We rely on creating automated processes to keep on top of tasks. DBAs have a lot of tasks to perform: backups, performance tuning, data movement, system monitoring, and of course, avoiding being noticed. Every day, there are many steps to perform to maintain the database infrastructure, including: checking physical structures, re-indexing tables where needed, backing up the databases, checking those backups, running the ETL, and preparing the daily reports and yes, all of these processes have to complete before you can call it a day, and probably before many others have started that same day.

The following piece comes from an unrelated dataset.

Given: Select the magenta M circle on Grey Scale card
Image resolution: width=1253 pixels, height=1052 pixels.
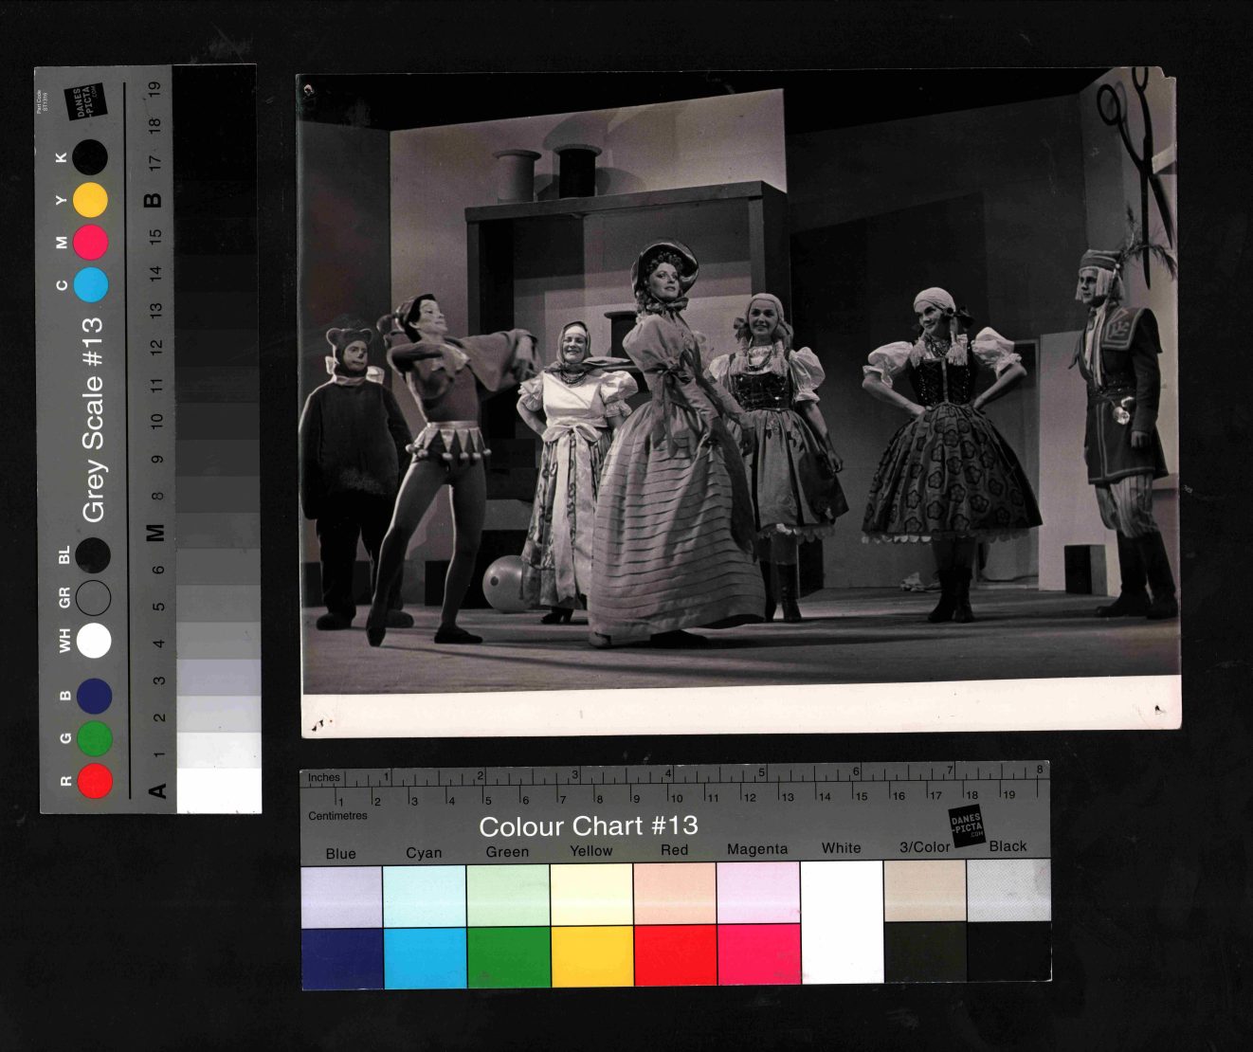Looking at the screenshot, I should [x=91, y=243].
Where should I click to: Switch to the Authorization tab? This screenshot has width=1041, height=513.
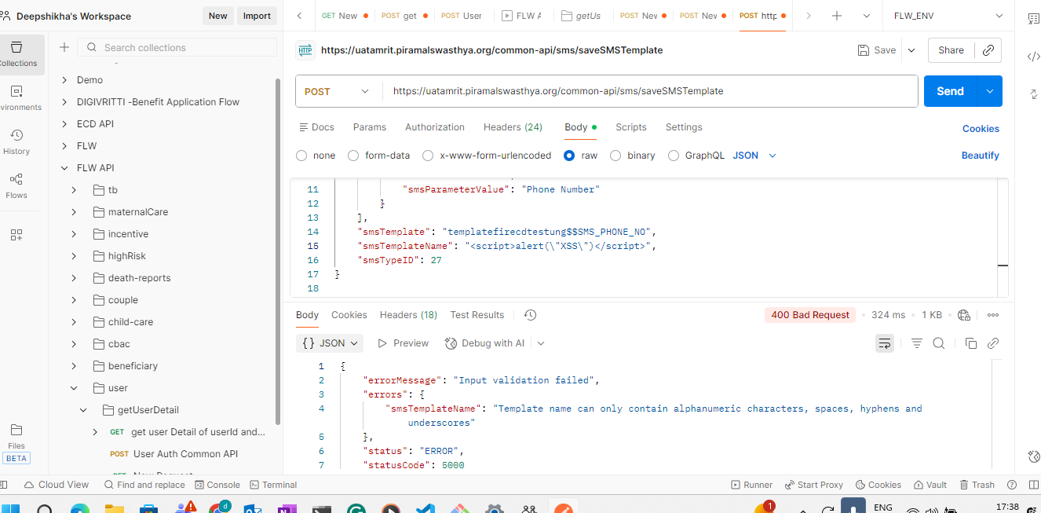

Some of these tasks are just naturally complicated on their own. Other tasks become complicated because the database architecture is excessively rigid, and we often discover during “production testing” that certain processes need to be changed because the written requirements barely resembled the actual customer requirements. Then, with no time to change that rigid structure, we are forced to heap layer upon layer of code onto the problematic processes. Instead of a slight table change and a new index, we end up with 4 new ETL processes, 20 temp tables, 30 extra queries, and 1000 lines of SQL code. Report writers then need to build reports and make magical numbers appear from those toxic data structures that are overly complex and probably filled with inconsistent data. What starts out as a collection of fairly simple tasks turns into a Goldbergian nightmare of daily processes that are likely to cause your dinner to be interrupted by the smartphone doing the vibration dance that signifies trouble at the mill.
So what to do? Well, if it is at all possible, simplify the problem by either going into the code and refactoring the complex code to simple, or taking all of the processes and simplifying them into small, independent, easily-tested steps. The former approach usually requires an agreement on changing underlying structures that requires countless mind-numbing meetings; while the latter can generally be done to any complex process without the same frustration or anger, though it will still leave you with lots of steps to complete, the ability to test each step independently will definitely increase the quality of the overall process (and with each step reporting status back, finding an actual problem within the process will be definitely less unpleasant.)
We all know the principle behind simplifying a sequence of processes because we learned it in math classes in our early years of attending school, starting with elementary school. In my 4 years (ok, 9 years) of undergraduate work, I remember pretty much one thing from my many math classes that I apply daily to my career as a data architect, data programmer, and as an occasional indentured DBA: “show your work”. This process of showing your work was my first lesson in simplification. Each step in the process was in fact, far simpler than the entire process. When you were working an equation that took both sides of 4 sheets of paper, showing your work was important because the teacher could see every step, judge it, and mark it accordingly. So often I would make an error in the first few lines of a problem which meant that the rest of the work was actually moving me closer to a very wrong answer, no matter how correct the math was in the subsequent steps. Yet, when I got my grade back, I would sometimes be pleasantly surprised. I passed, yet missed every problem on the test. But why? While I got the fact that 1+1=2 wrong in every problem, the teacher could see that I was using the right process.
In a computer process, the process is very similar. We take complex processes, show our work by storing intermediate values, and test each step independently. When a process has 100 steps, each step becomes a simple step that is tested and verified, such that there will be 100 places where data is stored, validated, and can be checked off as complete. If you get step 1 of 100 wrong, you can fix it and be confident (that if you did your job of testing the other steps better than the one you had to repair,) that the rest of the process works. If you have 100 steps, and store the state of the process exactly once, the resulting testable chunk of code will be far more complex and finding the error will require checking all 100 steps as one, and usually it would be easier to find a specific needle in a stack of similarly shaped needles.
The goal is to strive for simplicity either in the solution, or at least by simplifying every process down to as many, independent, testable, simple tasks as possible. For the tasks that really can’t be done completely independently, minimally take those tasks and break them down into simpler steps that can be tested independently. Like working out division problems longhand, have each step of the larger problem verified and tested.